Subject: The Discipline of Time, Time - Its Proper or Improper Use, Wasted Years, · First Preached: 19660916 · Rating: 4

“Walk in wisdom . . . redeeming the time.”

(Colossians 4:5)

A group of college students were being interviewed about their future plans.  Some told of their professional or vocational plans.  Others discussed their more immediate educational interests.  One young woman began her interview by simply stating: “I don’t want to regret my life.”  This was why she wanted an aim in life and some preparation for attaining it – because she didn’t want to come down to the end of her life and regret it.

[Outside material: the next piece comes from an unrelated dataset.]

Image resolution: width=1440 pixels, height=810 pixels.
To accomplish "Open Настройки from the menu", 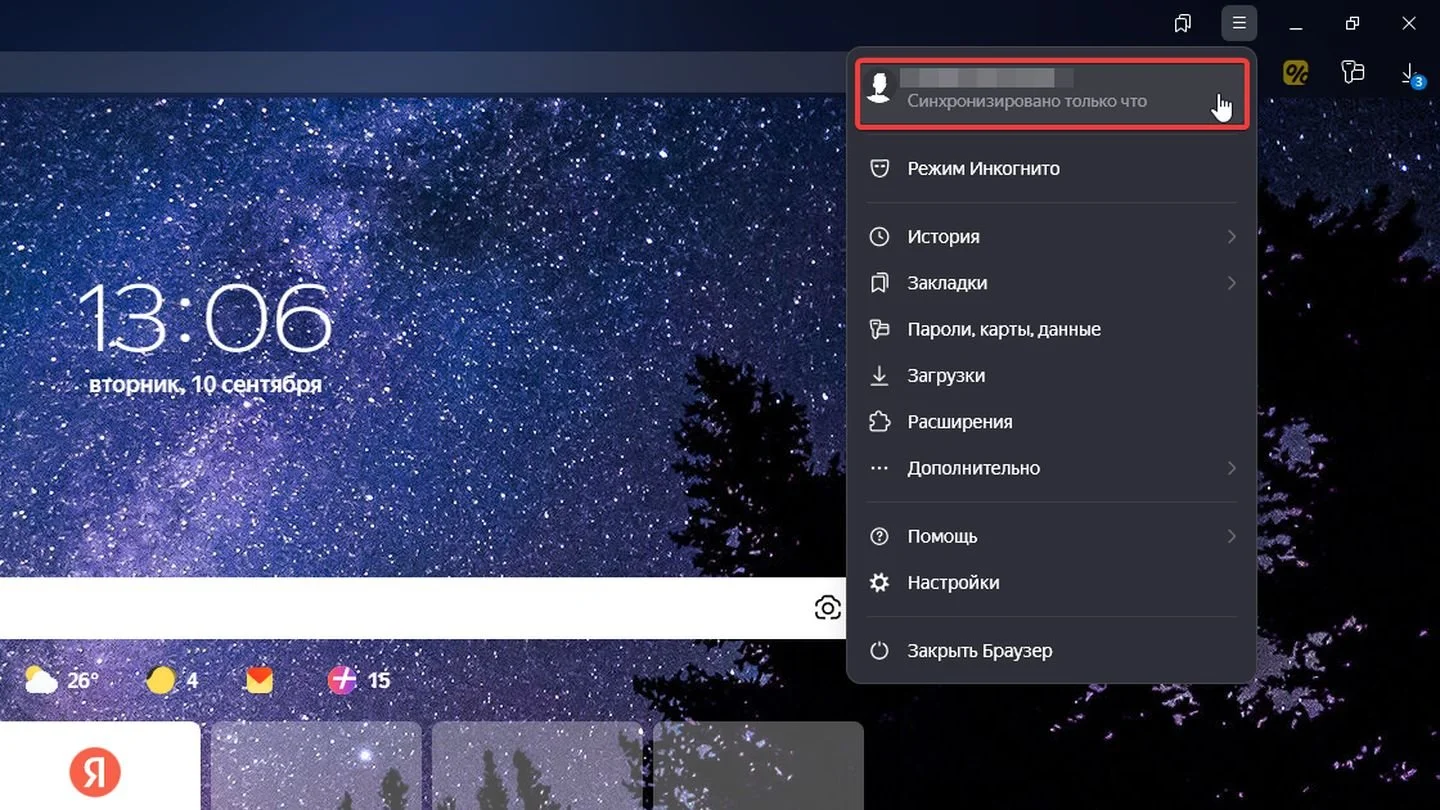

Shortly before he died Dr. Lawrence Kenney, a Rhodes College Bible teacher, always the whimsical philosopher, remarked to a friend: “Well, I’ve come down to the end of my life and I’ve found that I am what I thought I was.”

The Last Judgment was once described by someone in the simple metaphor of a solitary soul standing before God and hearing the solemn query of the Eternal One: “Well, what did you make of it?”  Whether or not that is to be the divine phrasing of the ultimate question we do not know, but we all do know that this is a succinct summing up of the continual query the self-conscious self in everyone of us is always asking in our more serious moments: “Well, what are you making of it – the adventure of life?”  If we don’t have to answer to God, we must at least answer to the self-judging self – “What did I make of it?”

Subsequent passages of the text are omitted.